Julia Riber Pitt said...

This is one of my favorite books. I do believe Loretta was pretty narcississtic, because her deeply held religious beliefs made her feel shameful and prevented her from telling Judy the truth. Religious people usually go to great lengths in order to hide their "sin" from others, especially Christian celebrities who answer to their church as well as the moral codes.

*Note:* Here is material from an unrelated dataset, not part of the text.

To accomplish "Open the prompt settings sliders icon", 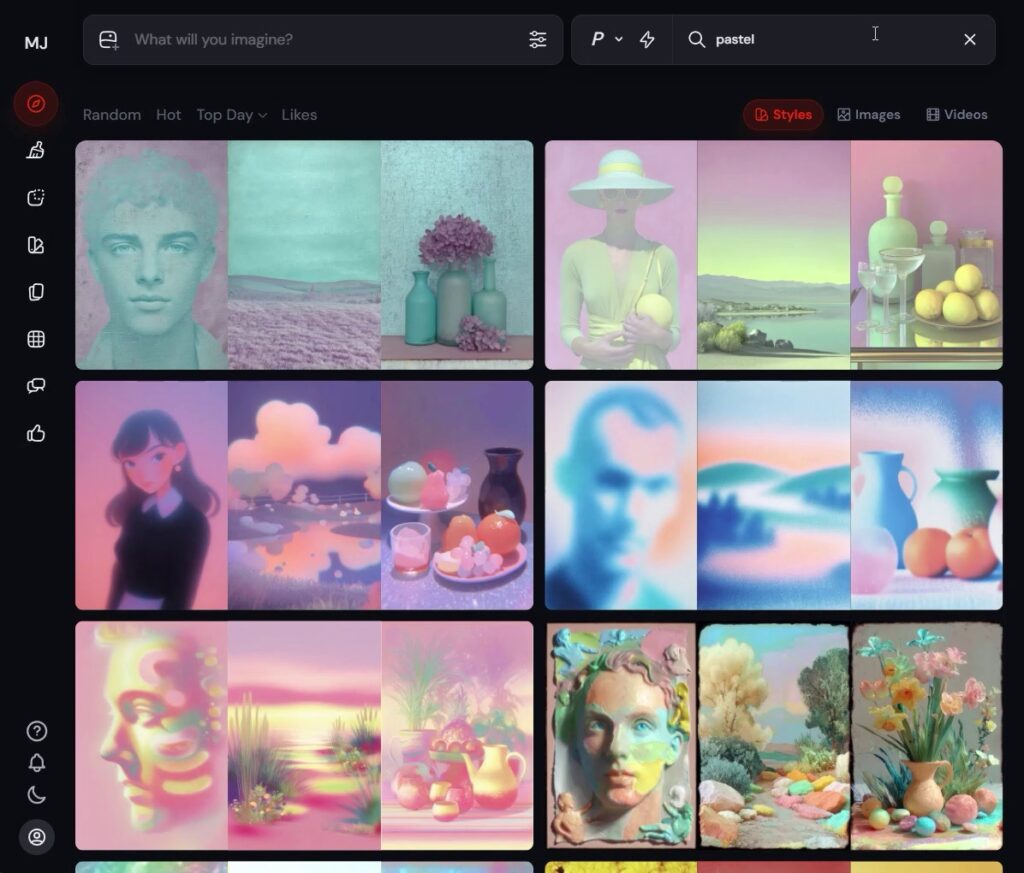I will pos(538,39).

This book would actually be a very good read for a rhetorical writing class in college. It's so easy to examine it and see how the lessons relate to society. The kind of social conservatism of that era, when two celebrities could lose their careers if it was revealed they had a child together (or just slept together, considering how Gable was in a crappy marriage at the time). Anyways, it's a good book overall.

Tundra Woman said...

Yk, here we are in the last quarter of 2013. And while society was more conservative during that time, other social mores have evolved that still appear to prevent ACONs from speaking-even honestly to themselves-about their own experiences. Among them, mores regarding appearing to be "PC." Look out Emily Post and Miss Manners! Here come the "PC"-ers! ;)
I grew up in the conservative '50's, early '60's and obviously many social changes came about starting by the mid to late '60's. Nonetheless, this PC phenomena together with an unwillingness or inability to even use a dictionary precludes ACs from using such words as "Evil" or "Abuse" never mind "Premeditated" in terms of their experiences.
I make no excuses for not being "PC" nor am I such an old fool I can't even look up a word and use it correctly. If you grew up with an NPD "parent" you were abused by an evil "parent" in ways that may well have been spontaneous, but you can be sure many of those abuses *were* premeditated. I don't use those words lightly or without a full comprehension of what they mean experientially or in terms of their written definition.
It's not just "Religious people" or "celebrities" who "go to great lengths to hide" their perfidy and pervasive nastiness. I've never met a NPD who didn't do exactly the same. Their frantic attempts to hide their behaviors speak volumes to their absolute knowledge that what they did-repeatedly-to others, particularly their own children was WRONG. Not to mention Abusive, often Premeditated and Evil.